Cam Newton stands out.
At 6’5” and some 250 pounds, the Carolina Panthers quarterback has been the main focus of every opponent’s defense he’s seen this year. He’s the biggest reason why his squad finished with the league’s best record at 15-1 and will compete in the franchise’s second Super Bowl ever.
He will assuredly be the NFL MVP when the league announces its awards this Saturday.
Newton has racked up yards and touchdowns and popularized “Dabbing” to those who weren’t aware of its Atlanta origins.
But while the Carolina Panthers quarterback’s performance this season has been nothing short of brilliant, he’s not been without his fair share of critics.
There was the displeased Titans fan and mother whose feelings were hurt by the fact that Newton had the audacity to enjoy himself during a game back in November. Before that in 2011, NFL ‘scout’ and talent evaluator Nolan Nawrocki described Cam as “disingenuous” and possessing a “fake smile.”
The Panthers victory over the Arizona Cardinals led some Twitter users to describe the quarterback as a “thug.”
Here’s a Facebook video that’s been viewed millions of times on Facebook that puts Cam’s critics in perspective:
Sure, Cam is largely beloved and an NFL superstar. He has plenty of fans.
But his criticism is staggering for what it represents: He’s young, black, and outwardly confident. He unapologetically represents a sub-culture in such a way that leads it to be admired, being sure to do so with a smile.
And well, quite frankly, America is still uncomfortable with that.
In a recent interview, Newton addressed his growing role as one of the country’s most polarizing figures, offering a surprisingly provocative response given the sensitive media climate in which we exist, stating:
I’m an African-American quarterback that may scare a lot of people because they haven’t seen nothing [sic] that they can compare me to.
And he’s right – he’s a quarterback in a basketball player’s body, with an arm like a major-league pitcher. But his distinctiveness stretches far beyond his on-the-field skill set.
For one, he plays a position which is largely dominated by white players, leading many to contrast his every move with those of his contemporaries. It’s an analysis often involving the discussion of “class,” that is, a judgment of one’s social sophistication, and, despite what many would say, that is inextricably linked to image and race.

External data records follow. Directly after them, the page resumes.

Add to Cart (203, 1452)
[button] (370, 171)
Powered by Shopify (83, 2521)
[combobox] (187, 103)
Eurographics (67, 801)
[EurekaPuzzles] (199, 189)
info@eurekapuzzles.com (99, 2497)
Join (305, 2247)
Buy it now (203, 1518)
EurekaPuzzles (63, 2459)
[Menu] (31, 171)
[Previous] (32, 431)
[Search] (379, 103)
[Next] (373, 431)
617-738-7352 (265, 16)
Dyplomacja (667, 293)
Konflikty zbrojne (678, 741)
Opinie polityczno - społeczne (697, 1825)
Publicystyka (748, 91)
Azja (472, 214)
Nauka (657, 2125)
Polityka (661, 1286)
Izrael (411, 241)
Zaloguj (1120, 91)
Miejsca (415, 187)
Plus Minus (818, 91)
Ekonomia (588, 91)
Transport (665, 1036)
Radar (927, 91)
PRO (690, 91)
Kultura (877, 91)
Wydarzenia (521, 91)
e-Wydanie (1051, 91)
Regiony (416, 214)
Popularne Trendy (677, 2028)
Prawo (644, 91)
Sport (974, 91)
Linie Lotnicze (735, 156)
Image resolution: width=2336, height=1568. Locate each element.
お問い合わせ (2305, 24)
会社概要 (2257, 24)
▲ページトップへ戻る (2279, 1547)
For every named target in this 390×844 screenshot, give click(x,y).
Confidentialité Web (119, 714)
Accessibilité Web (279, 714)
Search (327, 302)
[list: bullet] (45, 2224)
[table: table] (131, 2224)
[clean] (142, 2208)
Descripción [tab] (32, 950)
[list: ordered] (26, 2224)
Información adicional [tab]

Former Chicago Bears linebacker Brian Urlacher recently weighed in on Newton’s in-game celebrations:
I played defense so I don’t like when guys celebrate with dances and stuff. You know who I like the way he celebrates is Peyton. He kind of gives the guy a handshake and goes back to the sidelines. I think that’s a great celebration right there. You don’t see him dancing. You don’t see him doing all of that stuff. Even when he gets a first down he doesn’t do anything.”
In many ways, Urlacher’s sentiments regarding Cam Newton echo those of Newton’s larger base of critics; further still, they reflect a seemingly willful ignorance of the behavior of Newton’s white peers.
The NFL is full of players who exercise celebrations. Green Bay Packers quarterback Aaron Rodgers famously does the “Championship Belt” celebration after a big play, even landing a series of commercial spots with State Farm involving the gesture. Texans defensive end J.J. Watt commemorates each one of his league-leading sacks with the dance of his choice and is widely beloved by sports fans.
Rob Gronkowski’s post-touchdown spikes don’t prompt think pieces and wider cultural discussions on its appropriateness.
What distinguishes these players from Newton is the fact that they don’t elicit nearly the level of disdain, and their behavior sure isn’t censured in the way that his is. You’re unlikely to hear their “class” being questioned, and it’s similarly unlikely you’ll hear someone say that they should be more like (insert player of your choice).
These are criticisms and comments directed at Newton and often involve the suggestion that he behave in a way that is reminiscent of one of the league’s white players. Though, as if to shame Newton into abandoning his expressive personality using fellow black athletes, critics sometimes resort to using players like Russell Wilson, the reserved Seattle Seahawks quarterback, to contrast with Newton.
Hidden within the latter comparison isn’t so much a suggestion as to who Cam Newton should model his behavior after as it is a clear indication of the way in which many feel all black athletes should behave. Cam Newton is a man whose personality and confidence is as big as his frame, and many just aren’t ready for that.
With each celebration, he challenges the prescribed archetype that says he has to be the quiet, “confident” leader in order to be respected in the league, the same one that labeled Richard Sherman a “thug” because he had the nerve to show emotion during a post-game interview.
Cam Newton has turned Sunday afternoons into a performance art of urban youth culture, and he has done so while leading his team to more success than any other team in the NFL. So it isn’t a matter of who Newton should “be more like;” it’s his critics’ desire that he’d simply ‘be less black.’ His brand of confidence intimidates a certain portion of the American public who view his “blackness” as a threatening trait.
So, Cam, keep dancing, keep making kids happy by handing out footballs, and most of all, keep being yourself. In a society that highlights the negatives of black Americans, particularly black males, keep being a positive representation of #BlackExcellence.